Application of latent growth and growth mixture modeling to identify and
characterize differential responders to treatment for COPD.
Author(s): Stull DE, Wiklund I, Gale R, Capkun-Niggli G, Houghton K, Jones P.
Affiliation(s): RTI Health Solutions, The Pavilion, Towers Business Park, Wilmslow Road,
Didsbury, Manchester, M20 2LS, UK. dstull@rti.org
Publication date & source: 2011, Contemp Clin Trials. , 32(6):818-28
OBJECTIVE: To explore the utility of applying growth mixture models (GMMs) in
secondary analyses of clinical trials to identify sources of variability in data
reported by patients with COPD.
METHODS: Analyses were performed on data from two 6-month clinical trials
comparing indacaterol and open-label tiotropium or blinded salmeterol and the
first six months of a 12-month trial comparing indacaterol and blinded
formoterol. Latent growth model (LGM) analyses were conducted to explore the
response of the SGRQ Symptoms score from baseline to six months and GMM analyses
were evaluated as a method to identify latent classes of differential responders.

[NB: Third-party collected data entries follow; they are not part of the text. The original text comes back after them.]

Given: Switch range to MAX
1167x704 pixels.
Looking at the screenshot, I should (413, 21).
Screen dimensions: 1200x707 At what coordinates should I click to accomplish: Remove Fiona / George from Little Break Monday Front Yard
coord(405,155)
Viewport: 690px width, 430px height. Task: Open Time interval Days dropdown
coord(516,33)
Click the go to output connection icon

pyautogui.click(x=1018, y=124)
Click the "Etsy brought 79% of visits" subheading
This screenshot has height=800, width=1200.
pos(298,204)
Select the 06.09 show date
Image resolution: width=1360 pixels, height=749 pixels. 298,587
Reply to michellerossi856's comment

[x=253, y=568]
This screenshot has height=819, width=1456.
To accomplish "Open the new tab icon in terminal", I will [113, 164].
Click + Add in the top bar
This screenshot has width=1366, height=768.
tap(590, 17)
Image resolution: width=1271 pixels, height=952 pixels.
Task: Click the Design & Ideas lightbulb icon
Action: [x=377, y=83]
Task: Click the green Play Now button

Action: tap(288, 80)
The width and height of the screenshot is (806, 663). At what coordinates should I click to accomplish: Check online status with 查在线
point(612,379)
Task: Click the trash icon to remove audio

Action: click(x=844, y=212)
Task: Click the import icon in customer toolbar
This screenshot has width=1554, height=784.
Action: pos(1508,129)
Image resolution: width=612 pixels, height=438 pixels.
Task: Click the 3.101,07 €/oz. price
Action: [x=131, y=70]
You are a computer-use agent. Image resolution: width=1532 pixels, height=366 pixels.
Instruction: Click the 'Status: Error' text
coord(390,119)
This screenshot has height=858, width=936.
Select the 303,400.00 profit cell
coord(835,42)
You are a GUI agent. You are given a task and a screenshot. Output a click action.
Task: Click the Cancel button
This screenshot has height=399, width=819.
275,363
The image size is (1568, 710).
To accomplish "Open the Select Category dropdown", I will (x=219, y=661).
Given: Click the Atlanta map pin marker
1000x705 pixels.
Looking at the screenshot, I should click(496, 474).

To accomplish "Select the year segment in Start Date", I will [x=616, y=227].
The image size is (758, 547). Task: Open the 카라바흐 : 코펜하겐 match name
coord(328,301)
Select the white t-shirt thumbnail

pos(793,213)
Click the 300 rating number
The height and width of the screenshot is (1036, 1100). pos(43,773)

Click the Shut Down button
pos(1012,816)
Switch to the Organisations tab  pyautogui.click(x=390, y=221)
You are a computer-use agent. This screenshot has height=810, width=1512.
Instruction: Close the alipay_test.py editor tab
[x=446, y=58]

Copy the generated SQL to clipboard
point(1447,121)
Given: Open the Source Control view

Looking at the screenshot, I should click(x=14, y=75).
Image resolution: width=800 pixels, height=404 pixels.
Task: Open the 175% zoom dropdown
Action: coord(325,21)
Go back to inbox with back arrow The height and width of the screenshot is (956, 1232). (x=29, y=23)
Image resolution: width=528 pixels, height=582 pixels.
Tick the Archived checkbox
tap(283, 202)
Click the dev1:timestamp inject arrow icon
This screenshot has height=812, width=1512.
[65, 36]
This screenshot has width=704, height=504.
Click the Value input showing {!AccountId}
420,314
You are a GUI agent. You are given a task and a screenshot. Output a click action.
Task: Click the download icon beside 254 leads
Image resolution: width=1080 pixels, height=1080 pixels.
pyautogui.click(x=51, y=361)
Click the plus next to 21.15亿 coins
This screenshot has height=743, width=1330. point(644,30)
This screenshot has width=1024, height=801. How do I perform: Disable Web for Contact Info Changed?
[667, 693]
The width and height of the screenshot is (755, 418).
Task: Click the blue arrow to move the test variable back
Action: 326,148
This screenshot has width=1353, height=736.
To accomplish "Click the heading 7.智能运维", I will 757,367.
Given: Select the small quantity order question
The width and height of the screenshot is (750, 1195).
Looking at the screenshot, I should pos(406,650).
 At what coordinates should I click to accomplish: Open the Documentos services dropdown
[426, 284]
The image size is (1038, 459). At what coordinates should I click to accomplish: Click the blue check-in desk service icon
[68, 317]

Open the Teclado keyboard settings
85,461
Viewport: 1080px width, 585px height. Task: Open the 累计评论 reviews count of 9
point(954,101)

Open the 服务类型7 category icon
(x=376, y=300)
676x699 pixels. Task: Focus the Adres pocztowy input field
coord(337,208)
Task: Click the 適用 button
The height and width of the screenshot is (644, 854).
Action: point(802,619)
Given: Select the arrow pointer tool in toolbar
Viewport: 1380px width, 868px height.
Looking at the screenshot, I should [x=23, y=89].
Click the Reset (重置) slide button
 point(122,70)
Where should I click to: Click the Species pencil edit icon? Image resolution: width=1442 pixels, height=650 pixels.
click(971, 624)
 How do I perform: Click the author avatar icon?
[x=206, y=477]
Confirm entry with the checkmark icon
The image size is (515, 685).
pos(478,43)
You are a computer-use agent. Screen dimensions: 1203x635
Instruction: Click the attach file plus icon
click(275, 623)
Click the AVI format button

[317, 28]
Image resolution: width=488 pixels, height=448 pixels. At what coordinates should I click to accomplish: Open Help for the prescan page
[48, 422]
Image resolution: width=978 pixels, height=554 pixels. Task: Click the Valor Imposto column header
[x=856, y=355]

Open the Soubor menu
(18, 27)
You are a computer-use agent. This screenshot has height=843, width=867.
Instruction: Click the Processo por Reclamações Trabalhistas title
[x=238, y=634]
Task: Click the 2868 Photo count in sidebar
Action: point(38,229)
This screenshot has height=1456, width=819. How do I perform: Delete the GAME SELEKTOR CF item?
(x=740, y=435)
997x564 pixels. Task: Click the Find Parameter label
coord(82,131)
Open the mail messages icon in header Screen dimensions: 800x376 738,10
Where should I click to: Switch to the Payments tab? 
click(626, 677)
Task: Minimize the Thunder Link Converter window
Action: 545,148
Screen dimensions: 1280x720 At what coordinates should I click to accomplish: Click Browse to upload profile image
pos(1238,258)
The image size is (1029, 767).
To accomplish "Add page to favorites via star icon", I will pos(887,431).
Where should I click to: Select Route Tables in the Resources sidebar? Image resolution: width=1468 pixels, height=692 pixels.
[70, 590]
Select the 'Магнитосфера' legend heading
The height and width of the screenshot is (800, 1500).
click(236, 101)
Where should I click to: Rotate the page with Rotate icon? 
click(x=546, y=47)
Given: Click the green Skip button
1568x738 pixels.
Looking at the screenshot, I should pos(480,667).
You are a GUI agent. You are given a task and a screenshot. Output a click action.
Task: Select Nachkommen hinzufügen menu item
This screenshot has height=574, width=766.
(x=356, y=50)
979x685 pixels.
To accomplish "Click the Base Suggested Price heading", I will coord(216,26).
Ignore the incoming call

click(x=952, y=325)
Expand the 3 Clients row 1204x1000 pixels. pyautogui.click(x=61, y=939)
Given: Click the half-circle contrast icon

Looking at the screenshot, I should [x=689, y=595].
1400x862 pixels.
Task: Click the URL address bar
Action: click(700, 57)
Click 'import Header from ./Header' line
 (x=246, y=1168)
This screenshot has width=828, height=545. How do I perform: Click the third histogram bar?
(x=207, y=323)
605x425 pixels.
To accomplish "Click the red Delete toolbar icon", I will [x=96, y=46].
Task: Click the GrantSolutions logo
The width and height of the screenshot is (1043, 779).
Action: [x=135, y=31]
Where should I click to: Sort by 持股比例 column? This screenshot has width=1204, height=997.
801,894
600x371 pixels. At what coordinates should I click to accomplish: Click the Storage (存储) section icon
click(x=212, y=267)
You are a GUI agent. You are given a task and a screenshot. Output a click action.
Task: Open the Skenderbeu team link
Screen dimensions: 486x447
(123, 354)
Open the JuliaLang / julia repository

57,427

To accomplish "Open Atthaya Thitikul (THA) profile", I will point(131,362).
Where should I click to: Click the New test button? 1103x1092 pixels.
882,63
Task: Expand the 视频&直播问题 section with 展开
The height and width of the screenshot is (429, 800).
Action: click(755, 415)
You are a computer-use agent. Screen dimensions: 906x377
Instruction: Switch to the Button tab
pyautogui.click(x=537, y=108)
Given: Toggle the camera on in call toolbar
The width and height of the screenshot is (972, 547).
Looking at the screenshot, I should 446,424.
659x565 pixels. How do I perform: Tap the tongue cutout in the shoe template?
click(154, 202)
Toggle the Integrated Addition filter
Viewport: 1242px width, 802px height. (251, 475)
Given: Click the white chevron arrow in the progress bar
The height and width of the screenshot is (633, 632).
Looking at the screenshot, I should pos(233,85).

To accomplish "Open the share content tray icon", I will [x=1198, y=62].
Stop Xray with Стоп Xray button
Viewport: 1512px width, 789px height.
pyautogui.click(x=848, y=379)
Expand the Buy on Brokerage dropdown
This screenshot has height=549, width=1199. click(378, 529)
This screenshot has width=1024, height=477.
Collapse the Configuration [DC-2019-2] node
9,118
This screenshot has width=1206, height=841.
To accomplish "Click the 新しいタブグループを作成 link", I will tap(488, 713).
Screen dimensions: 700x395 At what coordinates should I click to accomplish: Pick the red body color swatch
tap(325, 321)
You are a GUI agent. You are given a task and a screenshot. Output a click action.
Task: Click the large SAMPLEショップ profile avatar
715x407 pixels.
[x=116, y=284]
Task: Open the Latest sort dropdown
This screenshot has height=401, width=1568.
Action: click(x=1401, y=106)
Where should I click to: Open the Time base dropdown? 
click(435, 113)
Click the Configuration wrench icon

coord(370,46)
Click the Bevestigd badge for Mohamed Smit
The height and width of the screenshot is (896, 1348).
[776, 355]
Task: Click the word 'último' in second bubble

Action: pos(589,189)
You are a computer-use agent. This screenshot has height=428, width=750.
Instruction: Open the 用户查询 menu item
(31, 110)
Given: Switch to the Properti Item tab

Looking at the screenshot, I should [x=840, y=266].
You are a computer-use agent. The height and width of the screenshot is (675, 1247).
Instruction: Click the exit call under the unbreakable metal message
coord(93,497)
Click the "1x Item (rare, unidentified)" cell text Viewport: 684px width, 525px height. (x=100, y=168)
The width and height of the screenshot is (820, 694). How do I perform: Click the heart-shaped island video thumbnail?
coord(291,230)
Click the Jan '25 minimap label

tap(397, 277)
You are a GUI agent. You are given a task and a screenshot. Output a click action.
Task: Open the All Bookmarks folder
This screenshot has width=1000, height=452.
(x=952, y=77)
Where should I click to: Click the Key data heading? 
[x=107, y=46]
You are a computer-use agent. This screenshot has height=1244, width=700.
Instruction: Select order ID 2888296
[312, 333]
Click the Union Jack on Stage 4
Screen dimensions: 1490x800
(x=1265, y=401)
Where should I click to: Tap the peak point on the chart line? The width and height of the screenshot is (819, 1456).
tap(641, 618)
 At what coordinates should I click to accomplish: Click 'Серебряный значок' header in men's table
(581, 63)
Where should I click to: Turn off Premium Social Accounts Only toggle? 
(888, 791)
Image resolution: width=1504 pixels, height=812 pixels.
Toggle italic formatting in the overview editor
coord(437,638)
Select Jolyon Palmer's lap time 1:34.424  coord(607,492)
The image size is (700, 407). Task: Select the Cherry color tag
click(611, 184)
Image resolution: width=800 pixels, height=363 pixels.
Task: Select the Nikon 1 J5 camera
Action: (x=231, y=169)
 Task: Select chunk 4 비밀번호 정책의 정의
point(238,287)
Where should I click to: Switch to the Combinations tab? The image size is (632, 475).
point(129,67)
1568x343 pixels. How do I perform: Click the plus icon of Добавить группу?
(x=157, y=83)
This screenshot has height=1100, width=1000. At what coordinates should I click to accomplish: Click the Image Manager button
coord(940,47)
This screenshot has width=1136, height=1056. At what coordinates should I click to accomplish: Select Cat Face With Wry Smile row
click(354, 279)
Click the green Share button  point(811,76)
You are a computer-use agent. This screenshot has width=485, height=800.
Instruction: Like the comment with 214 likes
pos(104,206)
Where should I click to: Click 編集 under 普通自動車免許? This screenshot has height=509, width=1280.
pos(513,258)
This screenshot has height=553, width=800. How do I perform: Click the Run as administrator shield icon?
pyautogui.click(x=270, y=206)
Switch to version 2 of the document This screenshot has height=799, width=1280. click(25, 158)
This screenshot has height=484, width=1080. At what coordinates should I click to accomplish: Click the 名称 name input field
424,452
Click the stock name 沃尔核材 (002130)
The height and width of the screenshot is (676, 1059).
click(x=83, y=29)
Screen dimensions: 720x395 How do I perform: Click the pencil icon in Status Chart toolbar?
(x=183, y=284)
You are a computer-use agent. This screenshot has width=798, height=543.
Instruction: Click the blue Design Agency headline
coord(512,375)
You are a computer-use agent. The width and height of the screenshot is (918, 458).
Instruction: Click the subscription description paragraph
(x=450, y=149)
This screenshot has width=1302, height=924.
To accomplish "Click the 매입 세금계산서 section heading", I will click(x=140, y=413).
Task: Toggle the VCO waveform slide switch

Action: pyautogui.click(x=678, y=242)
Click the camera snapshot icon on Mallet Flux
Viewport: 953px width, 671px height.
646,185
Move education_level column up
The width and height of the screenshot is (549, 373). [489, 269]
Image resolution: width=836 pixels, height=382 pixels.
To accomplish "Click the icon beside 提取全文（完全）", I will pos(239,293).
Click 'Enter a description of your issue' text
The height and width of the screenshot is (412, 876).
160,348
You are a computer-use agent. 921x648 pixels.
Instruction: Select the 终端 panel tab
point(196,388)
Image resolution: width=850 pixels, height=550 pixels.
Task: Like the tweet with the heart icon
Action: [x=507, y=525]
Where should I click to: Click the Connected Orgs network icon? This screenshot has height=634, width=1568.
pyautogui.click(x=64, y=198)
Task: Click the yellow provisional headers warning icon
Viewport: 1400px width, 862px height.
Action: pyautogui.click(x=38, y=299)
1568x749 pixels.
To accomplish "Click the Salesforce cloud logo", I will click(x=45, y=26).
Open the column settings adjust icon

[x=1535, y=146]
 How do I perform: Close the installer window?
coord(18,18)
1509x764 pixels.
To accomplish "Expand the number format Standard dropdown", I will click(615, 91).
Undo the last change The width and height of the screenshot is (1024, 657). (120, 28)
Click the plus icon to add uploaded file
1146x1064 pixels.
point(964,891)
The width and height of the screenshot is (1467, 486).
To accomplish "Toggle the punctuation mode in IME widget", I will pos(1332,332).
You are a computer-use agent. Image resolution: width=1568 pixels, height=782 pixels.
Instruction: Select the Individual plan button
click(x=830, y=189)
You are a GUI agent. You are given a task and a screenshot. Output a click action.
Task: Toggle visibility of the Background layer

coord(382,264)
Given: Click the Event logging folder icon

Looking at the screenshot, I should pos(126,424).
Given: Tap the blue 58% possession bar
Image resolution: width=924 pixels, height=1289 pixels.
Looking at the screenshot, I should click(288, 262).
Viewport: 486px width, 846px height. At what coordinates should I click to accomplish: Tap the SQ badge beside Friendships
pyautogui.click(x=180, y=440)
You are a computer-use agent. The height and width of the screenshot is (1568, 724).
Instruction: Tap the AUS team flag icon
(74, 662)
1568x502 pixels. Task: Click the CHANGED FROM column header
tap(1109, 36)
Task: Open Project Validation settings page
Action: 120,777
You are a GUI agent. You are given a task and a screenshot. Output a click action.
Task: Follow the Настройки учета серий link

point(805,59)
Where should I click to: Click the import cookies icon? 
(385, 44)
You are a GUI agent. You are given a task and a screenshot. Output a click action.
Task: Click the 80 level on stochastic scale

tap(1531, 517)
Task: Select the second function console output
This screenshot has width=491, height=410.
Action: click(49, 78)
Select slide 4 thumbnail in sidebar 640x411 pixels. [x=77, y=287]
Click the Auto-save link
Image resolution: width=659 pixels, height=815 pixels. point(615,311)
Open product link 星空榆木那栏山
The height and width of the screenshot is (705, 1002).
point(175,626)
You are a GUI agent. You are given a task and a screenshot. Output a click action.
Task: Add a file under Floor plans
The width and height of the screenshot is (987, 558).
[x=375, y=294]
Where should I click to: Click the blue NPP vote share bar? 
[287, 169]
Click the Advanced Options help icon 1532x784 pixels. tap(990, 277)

RESULTS: Variability in SGRQ Symptom scores was found suggesting subsets of
patients with differential response to treatment. GMM analyses found subsets of
non-responders in all trials. When the responders were analyzed separately from
non-responders, there were increased treatment effects (e.g., symptoms score
improvement over six months for whole groups: indacaterol=8-12 units,
tiotropium=7 units, salmeterol=9 units, formoterol=11 units. Responder subgroup
improvement: indacaterol=9-21 units, tiotropium=7 units, salmeterol=10 units,
formoterol=20 units). Responders had significantly different baseline SGRQ
Symptom scores, smoking history, age, and mMRC dyspnea scores than
non-responders.
CONCLUSIONS: Patients with COPD represent a heterogeneous population in terms of
their reporting of symptoms and response to treatment. GMM analyses are able to
identify sub-groups of responders and non-responders. Application of this
methodology could be of value on other endpoints in COPD and in other disease
areas.
|